[Rediffusions estivales 2017 – article publié initialement le 08/04/2017]
Dans un entretien fleuve à Vice France, Aude Lancelin tire à boulet rouge sur la presse française, et particulièrement sur cette presse « de gauche » qui n’en a plus que le nom.
En mai 2016, alors qu’elle était directrice adjointe de la rédaction de L’Obs, celle-ci avait été licenciée brutalement, payant ainsi ses positions bien marquées (à la gauche de la gauche, dirait-on pour aller vite) et sa proximité idéologique avec des intellectuels radicaux, tels qu’Alain Badiou, Jacques Rancière, ou encore Frédéric Lordon, son compagnon. Depuis, elle a sorti un livre, Le Monde Libre (éditions Les Liens qui Libèrent) dans lequel elle allume cette presse de gauche devenue « esclave du Marché ».

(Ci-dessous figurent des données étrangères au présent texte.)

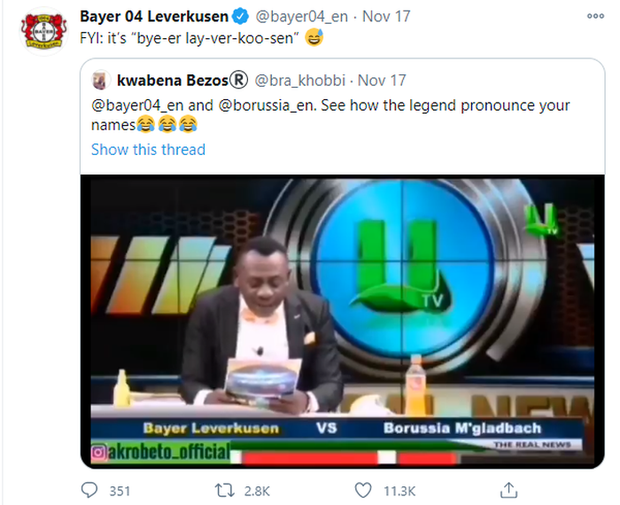Click the retweet arrows icon
This screenshot has width=620, height=505.
(x=227, y=490)
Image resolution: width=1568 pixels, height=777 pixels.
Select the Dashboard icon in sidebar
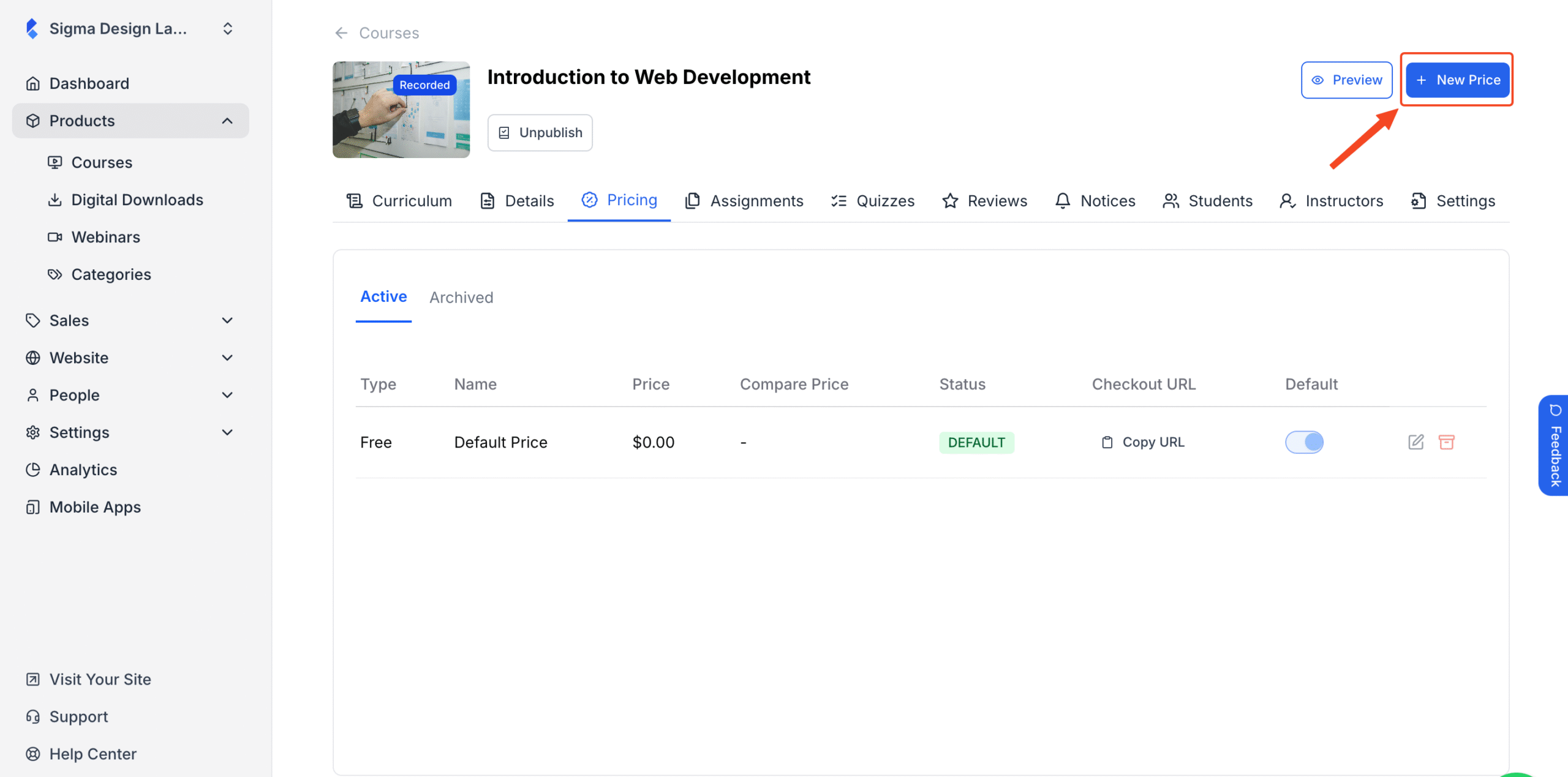click(x=33, y=83)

Pour Vice France, Aude Lancelin étaye ses critiques. Tout d’abord, elle s’étonne d’être accusée, en tapant sur la profession, d’avoir fait preuve de « manque de confraternité ». « Si vous êtes charcutier, devez-vous vous sentir solidaire d’un confrère qui mettrait de la viande avariée dans ses saucisses ? », s’interroge-t-elle. Or ce qu’elle dénonce est bien plus profond qu’une simple rancœur.
Pour elle, la presse fait aujourd’hui face à un nouveau danger, venu avec un nouveau type d’actionnaires. Terminé les Hersant et autres Dassault, qui rachetaient des titres pour soutenir tel ou tel camp. Désormais, les actionnaires et propriétaires sont de riches affairistes, venus gérer un journal comme une entreprise commerciale. En témoigne le profil des cadres promus dans leurs titres : des managers, employant un vocabulaire commercial et privilégiant « l’idéologie managériale aux contenus ». « On a tout à fait quitté l’univers d’Albert Londres », plaisante-t-elle.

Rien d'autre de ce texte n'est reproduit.